L'attente et le stress font rarement bon ménage. Je piétinai à en creuser des trous dans le couloir alors que je guettai l'amphi. Le cours de Layla aurait dû se terminer depuis déjà cinq minutes. Oui, en détective pathétique, j'étais allé jusqu'à dénicher l'emploi du temps de son cursus. Si elle ne prenait pas peur avant même que j'ouvre la bouche, il s'agirait d'une victoire.

Je réprouvai de recourir à ces méthodes infamantes, mais j'avais passé ces derniers jours à arpenter le Réseau, décortiquer les forums, les brèves, les témoignages... Ceux-ci apparurent bien vite gangrénés par les fidèles d'Ahriman — un courant religieux eschatologique qui estime que l'action des sahir consistant à empêcher le déferlement de l'haiwa et donc, la fin du monde, s'oppose à la volonté divine. Je découvris avec fascination leurs stratégies édifiantes pour ramener les aria-sil égarés dans leur giron, et surtout, les tirer des griffes des sorciers.

Dans ces marécages, la seule source d'information fiable était la page de la Ziggurat, l'organisation d'État pour toutes les affaires relatives aux sahir — encore que celle-ci n'était pas exempte de discours prosélyte. Hélas, en ce qui concernait la mise en relation entre des aria-sil et des sahir, le site invitait à se rendre dans une permanence, une délégation temporaire — pour les villages les plus reculés — ou directement à l'Esagil.

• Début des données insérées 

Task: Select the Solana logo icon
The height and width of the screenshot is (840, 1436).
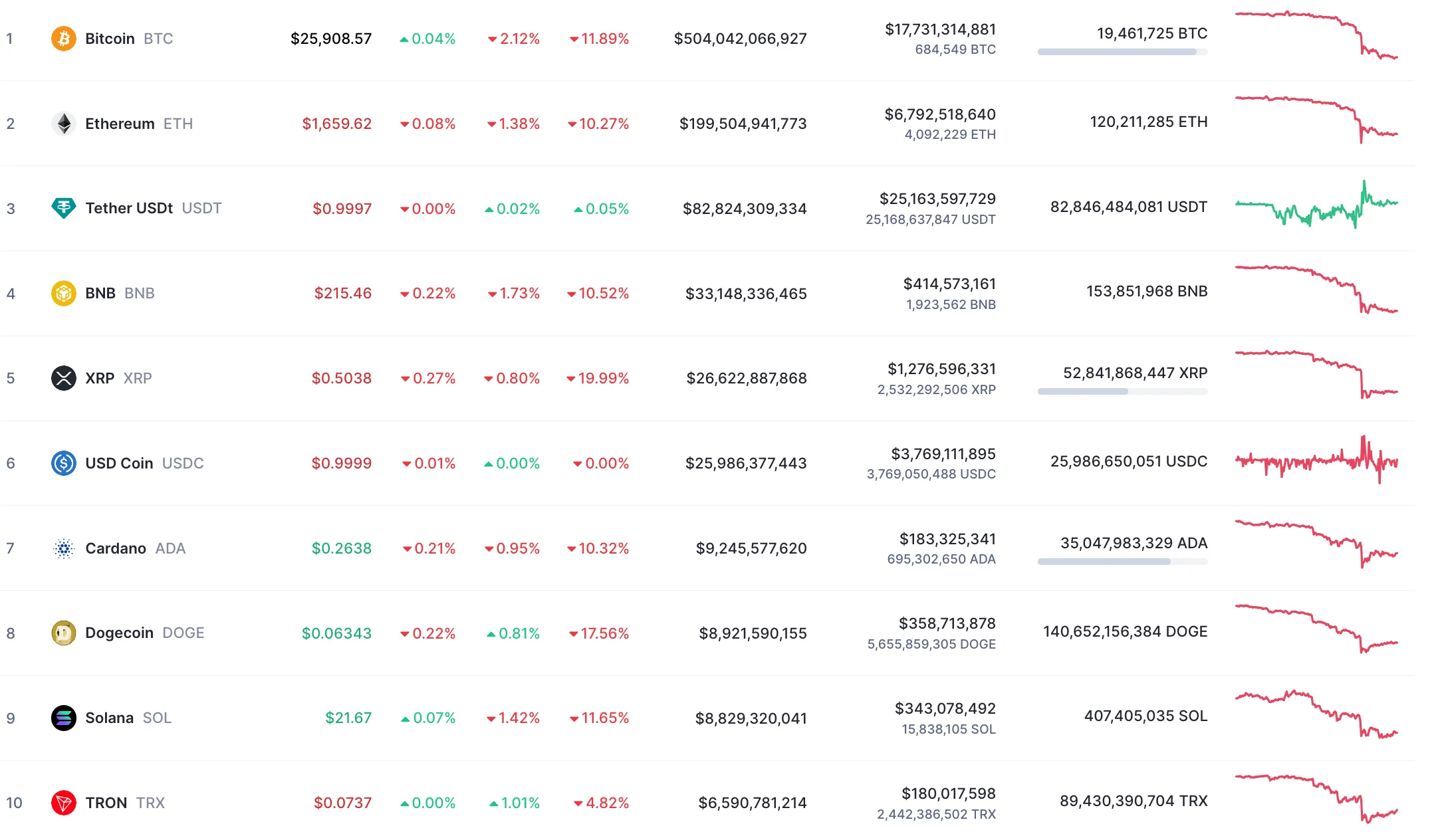Action: [x=63, y=718]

Difficile de ne jamais l'avoir aperçue quand on vivait à Ourane : la zone interdite englobait toute la première colline de la cité. À son sommet, s'érigeait un édifice impressionnant de tours pyramidales et d'imposants piliers gravés de sigils. La Ziggurat ; l'officine quasi sacrée des mages où se jouaient les décisions régissant le monde du visible comme de l'invisible.

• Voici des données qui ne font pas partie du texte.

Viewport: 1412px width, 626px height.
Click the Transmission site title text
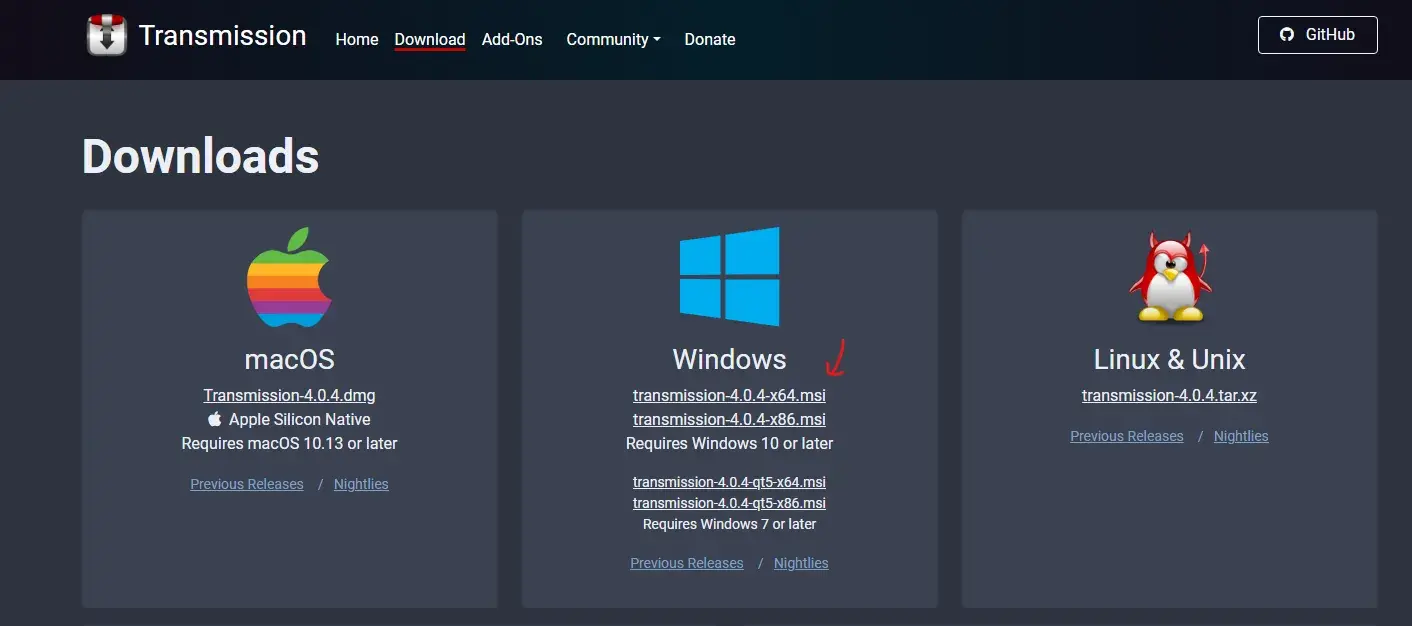tap(222, 36)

L'endroit me dressait la chair de poule dès que je l'apercevais depuis le tramway entre chez moi et l'université. Je n'avais pas le courage de m'y rendre seul, la fleur au fusil. La perspective d'aborder une étudiante inconnue me semblait, en comparaison, bien moins effrayante.

Les portes s'ouvrirent avec fracas et déversèrent une cohue d'élèves excités par la fin des cours. Je me dressai sur la pointe des pieds dans l'espoir de retrouver la silhouette élégante qu'Ashkan m'avait désignée à la cafétéria. Par chance, Layla était difficile à oublier.

Entourée d'un groupe d'amies pouffant et jacassant, elle avançait aussi impériale qu'une reine abeille au cœur de sa ruche. Le moment était très mal choisi, mais j'ignorai quand une autre occasion se représenterait. D'un entrechat, je m'immisçai dans la foule et... trébuchai contre un élève. Je ne dus qu'à des réflexes salvateurs de retrouver l'équilibre dans une petite danse. Je me rétablis à seulement deux centimètres de son chemisier qui sentait bon la lavande, ainsi qu'une odeur particulière ; l'aria.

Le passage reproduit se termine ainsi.